Cenni storici

Alfred Adler e il movimento internazionale adleriano

Alfred Adler nasce il 07 febbraio 1870 nel borgo di Penzing (Vienna), da genitori di origine ebraica ungherese.

Secondogenito di quattro fratelli e due sorelle, di gracile costituzione, nei primi anni di vita fu affetto da rachitismo.

Frequenta gli studi di medicina a Vienna e presta servizio presso il Policlinico fino al 1986, anno in cui completa il suo servizio militare obbligatorio all’Ospedale militare di Pressburg,  sotto il comando dell’esercito ungherese.

Nel 1897 sposa Raissa Timofeevna Epstein, figlia di un commerciante ebreo moscovita, giunta a Vienna per compiere i suoi studi, in quanto in Russia l’accesso all’università non era consentito alle donne.

Dal 1898 si dedica alla professione privata nel campo della medicina generale e in quell’anno pubblica il “Manuale per la salute dei sarti”. Il suo primo interesse come clinico è rivolto alla medicina sociale.

Nel 1904: si converte al protestantesimo e nel 1911 acquista la cittadinanza austriaca.

Nel 1902: conosce Freud ed è tra i 4 fondatori della società psicoanalitica, di cui è eletto presidente nel 1910, e tra i più attivi partecipanti alle serate del mercoledì in casa Freud.
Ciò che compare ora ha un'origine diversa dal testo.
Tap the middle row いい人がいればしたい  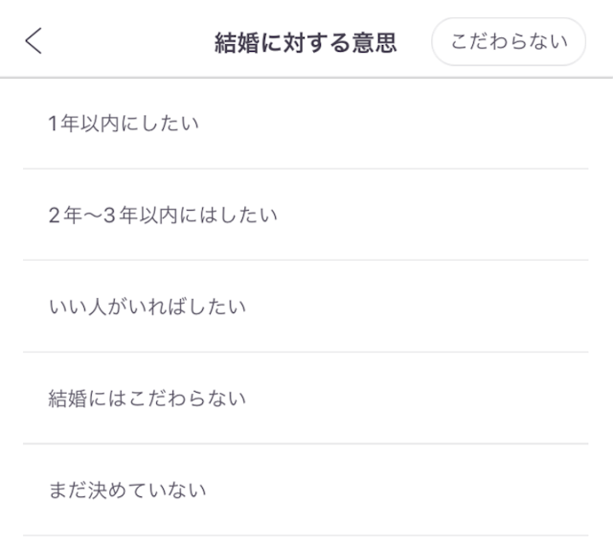[x=307, y=307]
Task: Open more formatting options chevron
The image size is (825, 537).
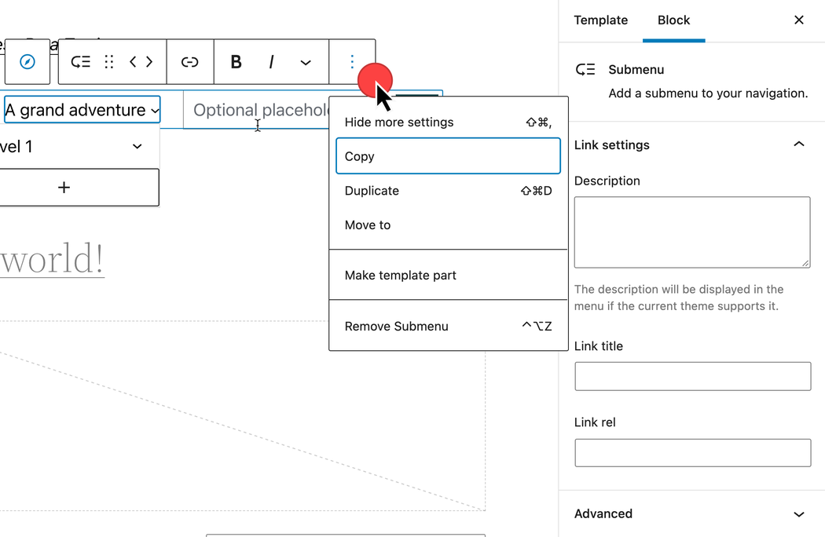Action: coord(306,63)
Le sue concezioni sulla nevrosi, tuttavia, si sviluppano in una teorizzazione che va sempre più differenziandosi dai presupposti psicoanalitici, fino a quando, il 22 febbraio 1911, dopo un accesa discussione, Adler, con altri 6 membri, lascia la Società psicoanalitica per dare vita alla Società di Psicologia Individuale e fonda lo “Zeitschrift für Individualpsychologie”.

Gli incontri della Società hanno luogo nei caffè viennesi.

Nel 1912 esce “Il Temperamento nervoso” e nel 1914: pubblica “Guarire ed educare” (Heilen und Bilden).

Nel 1919: apre i primi centri di consultazione psicopedagogica in Austria.

Nel 1920 esce “Prassi e teoria della Psicologia Individuale”.

Nel 1924 a Vienna si svolge il Primo Congresso Internazionale di Psicologia individuale.

Nel 1927 viene pubblicato il volume “Conoscenza dell’uomo”.

Nel 1929 è nominato direttore medico del Mariahilfe Ambulatorium di Vienna, una clinica specializzata nel trattamento delle nevrosi. In quel periodo (1929-1930) vedono la luce i tre volumi detti trilogia dell’educazione: “La Psicologia Individuale nella scuola”, “Psicologia del bambino difficile” e “Psicologia dell’educazione”.

La Prima Guerra Mondiale lo vede impegnato nel servizio di medico militare in vari ospedali, sul fronte russo, a Cracovia, nella stessa Vienna.

Nel 1931: viene pubblicato il volume “Cosa la vita dovrebbe significare per voi”.

Nel 1932 è docente al Medical College di Long Island (New York) e nel 1934 si trasferisce definitivamente con la famiglia negli Stati Uniti; in quel periodo viene fondato il Journal of Individual Psychology.

Nel 1933 escono “Religione e Psicologia Individuale” e “Il senso della vita”.

La sua instancabile attività di conferenziere, su temi psicopedagogici, psicopatologico-clinici e soprattutto psicoterapeutici, contribuisce a diffondere il suo lavoro in differenti paesi, negli USA e in Europa.

Proprio durante un giro di conferenze in Scozia, la morte lo colse ad Aberden, a seguito di un attacco cardiaco.

Kurt e Alexandra, due dei quattro figli di Alfred Adler, porteranno avanti il lavoro ed il pensiero del padre, contribuendo allo sviluppo ed alla diffusione del movimento internazionale adleriano.